** Opening SOURCE MATERIAL block **

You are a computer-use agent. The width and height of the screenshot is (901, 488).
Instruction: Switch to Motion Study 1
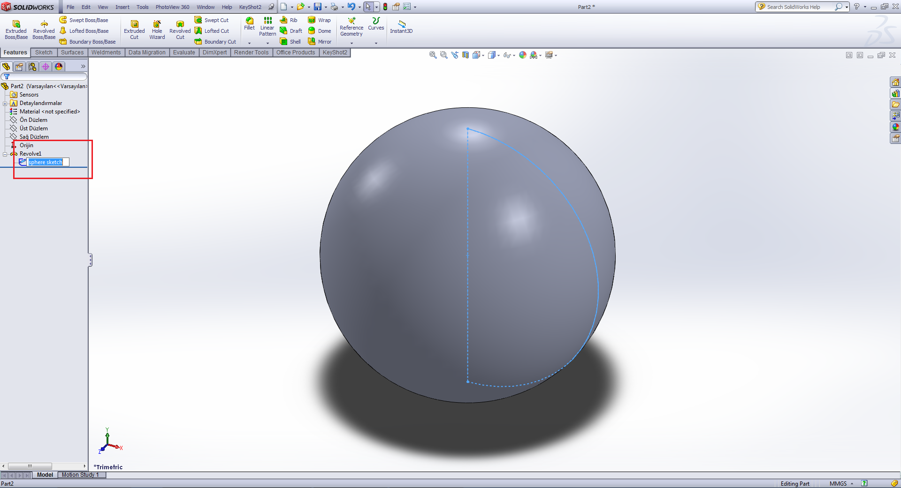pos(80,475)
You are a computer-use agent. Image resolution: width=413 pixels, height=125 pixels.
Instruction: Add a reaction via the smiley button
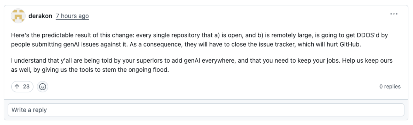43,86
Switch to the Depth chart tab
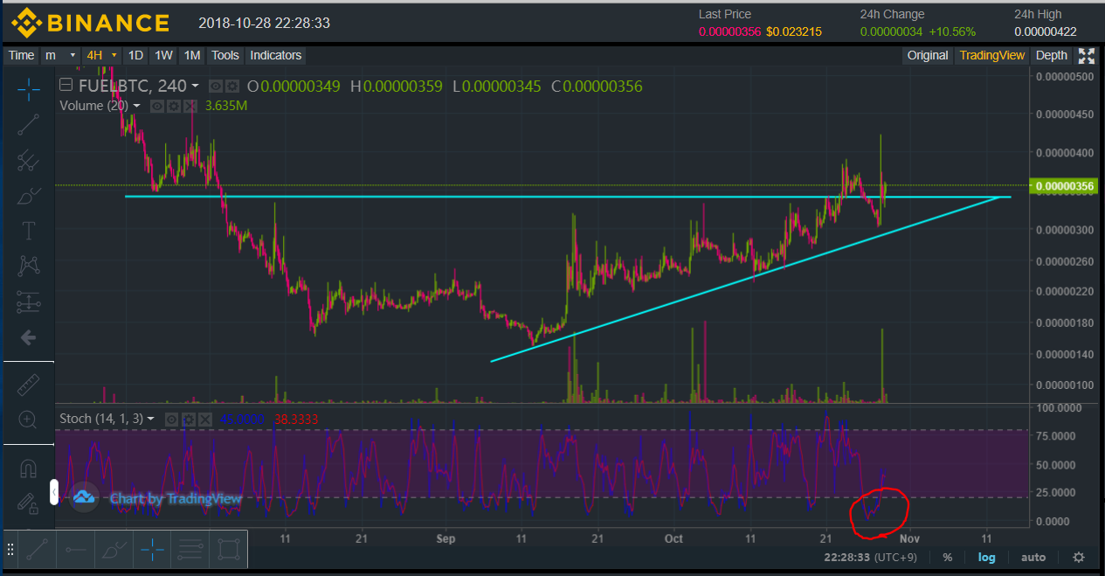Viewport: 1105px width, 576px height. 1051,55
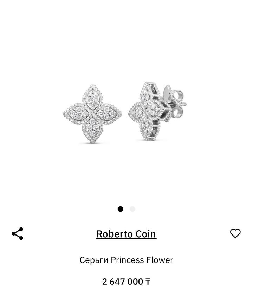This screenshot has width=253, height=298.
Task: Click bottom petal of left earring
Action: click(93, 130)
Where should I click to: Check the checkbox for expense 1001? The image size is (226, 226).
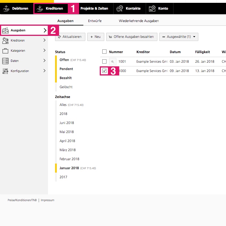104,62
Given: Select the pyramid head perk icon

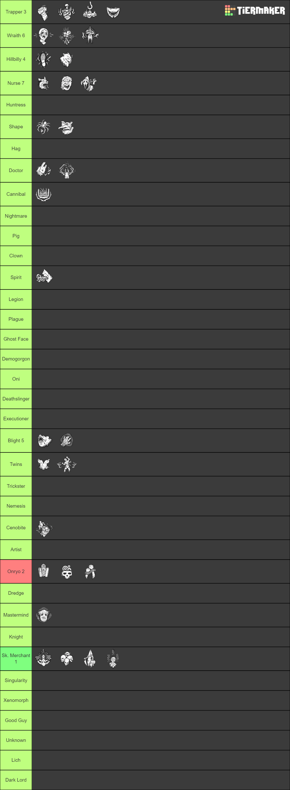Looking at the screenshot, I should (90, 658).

** Closing SOURCE MATERIAL block **
** Opening SOURCE MATERIAL block **

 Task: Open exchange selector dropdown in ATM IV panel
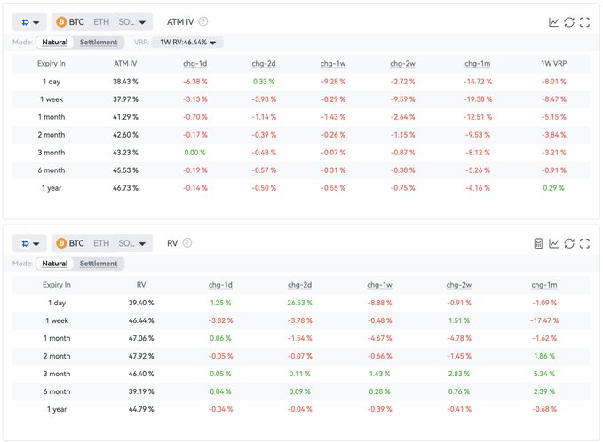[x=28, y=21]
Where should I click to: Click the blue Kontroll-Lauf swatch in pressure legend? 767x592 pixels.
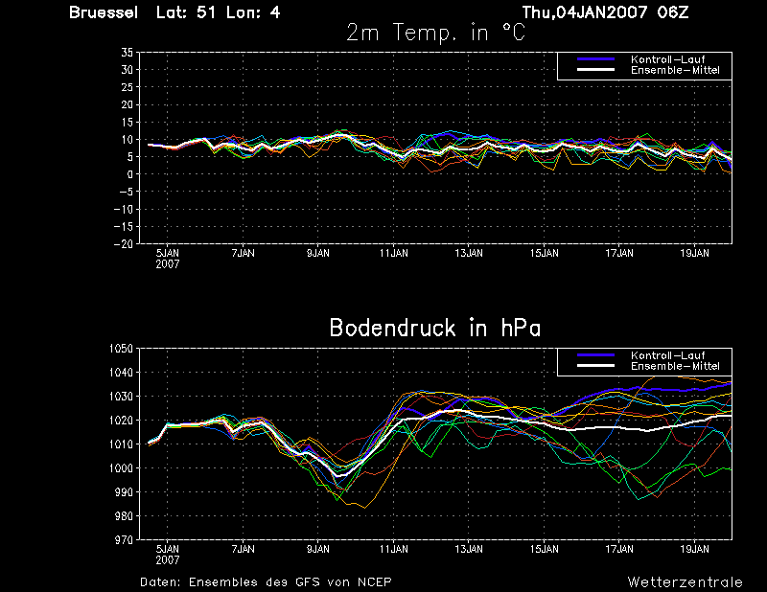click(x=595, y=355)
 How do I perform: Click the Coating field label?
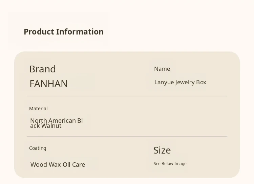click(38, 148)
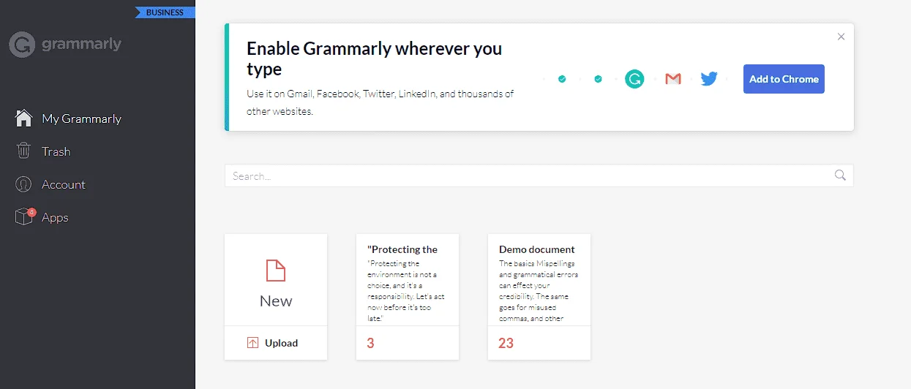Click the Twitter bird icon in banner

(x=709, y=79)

** Closing SOURCE MATERIAL block **

Across the preceding material, how many lines contain the word "agent"? State the number alone.

■ FINAL ANSWER:
2